そうしていると会長と河嶋先輩が帰ってきた。

 

「おつかれーお?小山寝てるじゃん」

 

「ええ、なので毛布被せておきました」

 

「まぁ、小山も疲れてるしな。たまにはいいだろう」

 

「じゃあ柚子先輩がやる予定の仕事は俺が代わりにしますねー」

 

「お、島田君やる気あるじゃん!」

 

「体力全快ですから!」

 

柚子先輩のおかげで回復した俺はいつも以上に業務を熟した。

 

 

 

2月後半。

バレー部廃部から2ヵ月が経った。

12月の最後の練習には是非参加してほしいと言われたので俺も参加した。

最後は笑いながら3年生達が引退。典子は泣きながらそれを見送った・・・

後は・・・・特に語るべきこともない。普通に正月は実家で過ごしたし、クリスマスは友人たちと過ごして楽しく遊んだ。

 

そんな俺は今みほと電話していた。

 

「この前のバレンタインはありがとう。
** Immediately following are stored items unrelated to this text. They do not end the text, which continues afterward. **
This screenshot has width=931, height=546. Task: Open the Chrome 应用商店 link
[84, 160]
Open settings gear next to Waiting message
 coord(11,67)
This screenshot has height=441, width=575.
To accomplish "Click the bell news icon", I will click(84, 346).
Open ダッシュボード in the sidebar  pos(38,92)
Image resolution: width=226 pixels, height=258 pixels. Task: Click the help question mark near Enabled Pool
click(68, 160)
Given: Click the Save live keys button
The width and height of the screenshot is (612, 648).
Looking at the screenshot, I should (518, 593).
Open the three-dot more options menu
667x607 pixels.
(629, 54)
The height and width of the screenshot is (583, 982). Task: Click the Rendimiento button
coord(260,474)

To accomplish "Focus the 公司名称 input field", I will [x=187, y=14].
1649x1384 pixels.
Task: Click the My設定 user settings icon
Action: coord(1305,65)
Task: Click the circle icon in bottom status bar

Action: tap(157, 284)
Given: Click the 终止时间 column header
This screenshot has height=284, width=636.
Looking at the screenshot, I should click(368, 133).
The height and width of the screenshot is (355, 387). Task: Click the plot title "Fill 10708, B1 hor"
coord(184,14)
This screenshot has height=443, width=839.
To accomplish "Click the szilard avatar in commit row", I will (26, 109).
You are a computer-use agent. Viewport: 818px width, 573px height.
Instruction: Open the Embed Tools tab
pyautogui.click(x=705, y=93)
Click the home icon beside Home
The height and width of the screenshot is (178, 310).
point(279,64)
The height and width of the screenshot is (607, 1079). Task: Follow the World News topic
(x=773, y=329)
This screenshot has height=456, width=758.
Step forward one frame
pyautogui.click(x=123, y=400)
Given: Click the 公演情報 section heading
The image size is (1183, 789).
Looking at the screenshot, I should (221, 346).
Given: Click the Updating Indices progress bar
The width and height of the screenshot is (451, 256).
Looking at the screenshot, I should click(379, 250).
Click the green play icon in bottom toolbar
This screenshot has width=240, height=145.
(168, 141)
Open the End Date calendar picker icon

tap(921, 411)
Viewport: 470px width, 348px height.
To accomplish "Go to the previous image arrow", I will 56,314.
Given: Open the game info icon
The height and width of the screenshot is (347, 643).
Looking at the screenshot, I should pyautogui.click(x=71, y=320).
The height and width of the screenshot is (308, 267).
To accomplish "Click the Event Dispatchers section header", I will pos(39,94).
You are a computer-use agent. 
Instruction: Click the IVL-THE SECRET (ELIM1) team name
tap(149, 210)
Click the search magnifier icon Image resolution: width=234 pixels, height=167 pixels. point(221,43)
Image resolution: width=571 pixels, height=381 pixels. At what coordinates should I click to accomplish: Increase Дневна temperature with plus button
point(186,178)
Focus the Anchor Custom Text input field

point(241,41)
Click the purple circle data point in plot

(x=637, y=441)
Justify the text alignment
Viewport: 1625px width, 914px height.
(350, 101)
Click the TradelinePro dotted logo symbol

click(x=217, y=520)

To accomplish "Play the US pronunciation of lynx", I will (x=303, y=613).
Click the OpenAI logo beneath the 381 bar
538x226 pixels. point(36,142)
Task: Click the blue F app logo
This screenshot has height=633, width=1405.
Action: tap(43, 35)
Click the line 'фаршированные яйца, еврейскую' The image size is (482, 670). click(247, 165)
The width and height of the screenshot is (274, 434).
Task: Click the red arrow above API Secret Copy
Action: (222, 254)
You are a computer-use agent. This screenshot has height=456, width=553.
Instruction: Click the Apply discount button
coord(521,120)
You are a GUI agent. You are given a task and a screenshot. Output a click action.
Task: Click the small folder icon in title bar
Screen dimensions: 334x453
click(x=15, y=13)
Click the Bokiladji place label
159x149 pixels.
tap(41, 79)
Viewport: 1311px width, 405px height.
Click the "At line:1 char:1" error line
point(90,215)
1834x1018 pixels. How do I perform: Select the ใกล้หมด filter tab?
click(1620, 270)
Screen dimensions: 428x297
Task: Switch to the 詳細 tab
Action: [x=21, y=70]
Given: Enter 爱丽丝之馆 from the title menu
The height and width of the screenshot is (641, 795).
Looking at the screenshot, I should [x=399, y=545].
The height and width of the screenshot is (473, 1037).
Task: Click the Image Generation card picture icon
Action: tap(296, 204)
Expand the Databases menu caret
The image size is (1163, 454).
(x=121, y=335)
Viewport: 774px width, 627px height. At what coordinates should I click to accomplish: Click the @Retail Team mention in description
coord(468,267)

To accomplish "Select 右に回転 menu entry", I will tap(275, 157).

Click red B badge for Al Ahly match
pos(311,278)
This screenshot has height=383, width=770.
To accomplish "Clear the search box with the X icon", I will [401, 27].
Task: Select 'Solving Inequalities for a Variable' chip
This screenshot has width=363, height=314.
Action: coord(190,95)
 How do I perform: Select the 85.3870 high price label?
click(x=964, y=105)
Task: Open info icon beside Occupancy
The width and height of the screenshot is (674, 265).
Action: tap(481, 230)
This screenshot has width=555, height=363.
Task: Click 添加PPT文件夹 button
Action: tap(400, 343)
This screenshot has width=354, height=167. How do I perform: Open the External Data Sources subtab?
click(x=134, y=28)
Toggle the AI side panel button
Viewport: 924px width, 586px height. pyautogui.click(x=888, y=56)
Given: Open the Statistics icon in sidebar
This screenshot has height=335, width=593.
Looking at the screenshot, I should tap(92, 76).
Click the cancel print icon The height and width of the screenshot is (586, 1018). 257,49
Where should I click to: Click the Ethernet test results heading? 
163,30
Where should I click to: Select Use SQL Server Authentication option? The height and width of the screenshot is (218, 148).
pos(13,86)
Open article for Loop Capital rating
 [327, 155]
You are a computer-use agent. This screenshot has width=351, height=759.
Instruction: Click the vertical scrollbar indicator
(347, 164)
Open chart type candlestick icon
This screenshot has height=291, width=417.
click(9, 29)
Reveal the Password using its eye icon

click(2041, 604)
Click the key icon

ちゃんと届いたよ」

 

『ほんと!?よかった~ボコ型チョコ!自信作だったんだ~』

 

「味も美味しかったしな・・・・ホワイトデーは俺のボコクッキーを送ってやろう」

 

『楽しみにしてるね!・・・・そうだ、ちょっといい?』

 

「ああ・・・・・何かあったのか?」

 

『うん・・・・黒森峰から転校しようと思うんだ・・・・』

 

そうか・・・やはり耐えられないか・・・

 

『頑張って耐えてきたんだよ!・・・・・でも、もう・・・・辛いよ・・・・』

 

みほのすすり泣く声が聞こえる。

 

「ああ・・・・・そうしたほうがいいな。でも、どこに転校するんだ?」

 

『戦車道がないところがいい・・・・・もう戦車道したくないから・・・』

 

なら・・・・

 

「だったらうちに来な。うちは戦車道ないしな。昔はあったっぽいけど」

 

『そうなんだ。でもいいの?迷惑じゃない?』

 

「迷惑とかあり得ないから。アパートもちょうど隣空いてるし・・・・それに色々サポートできるしな」

 

『うん!じゃあそこに決めるね!』

 

よかった。ここなら戦車に関わる必要もないし・・・・・

 

「恐らく時期的には4月になるか?じゃあ楽しみにしてるよ」

 

しかしある事態が切っ掛けで大洗学園に戦車道が復活するなんて俺には予想出来なかった。